[Element and text position records]
# # # # # # #

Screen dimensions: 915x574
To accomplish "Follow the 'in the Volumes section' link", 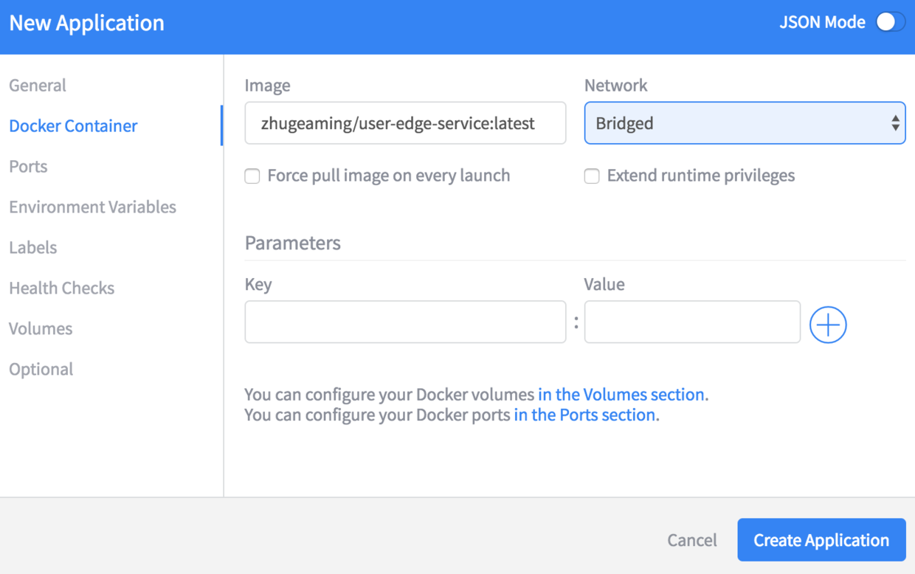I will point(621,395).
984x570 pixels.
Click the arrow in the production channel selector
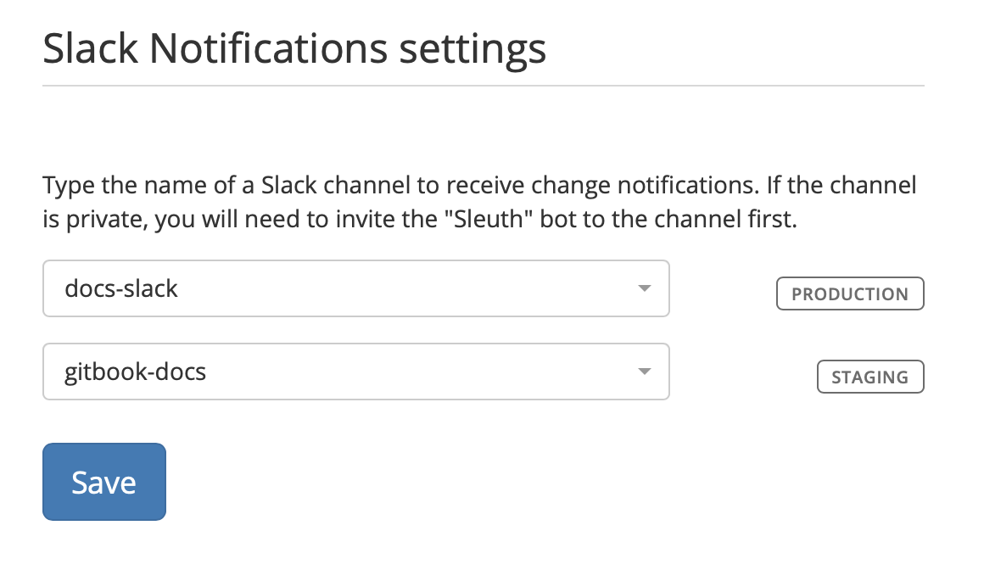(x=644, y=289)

# # # # # # #

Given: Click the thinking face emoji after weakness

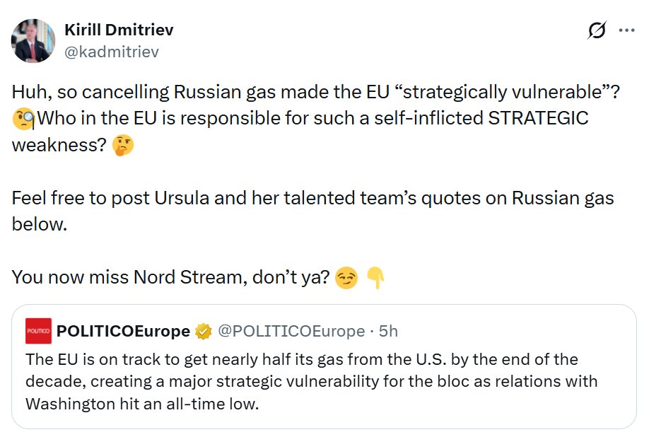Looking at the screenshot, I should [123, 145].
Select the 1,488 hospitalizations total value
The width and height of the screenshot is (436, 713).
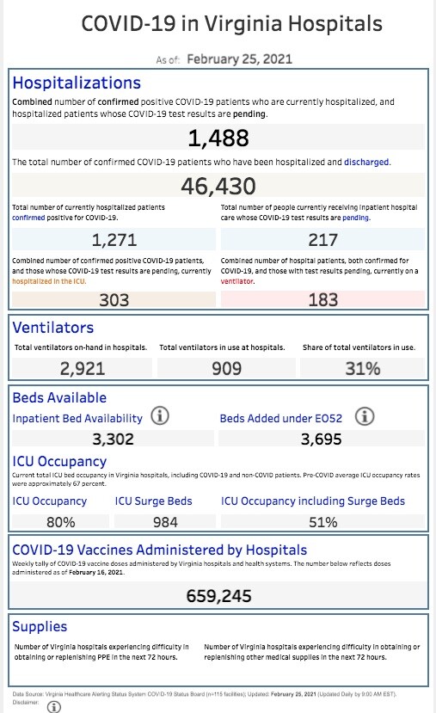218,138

# # # # # # #

Task to complete
Put the records from the line with "984x570 pixels." up to and including the line with "(x=644, y=289)" into a Markdown table with columns headed Row and Line, skipping blank lines and leaving out the pictures. Include only those lines.

Exercise solution
| Row | Line |
|---|---|
| 1 | 984x570 pixels. |
| 2 | Click the arrow in the production channel selector |
| 3 | (x=644, y=289) |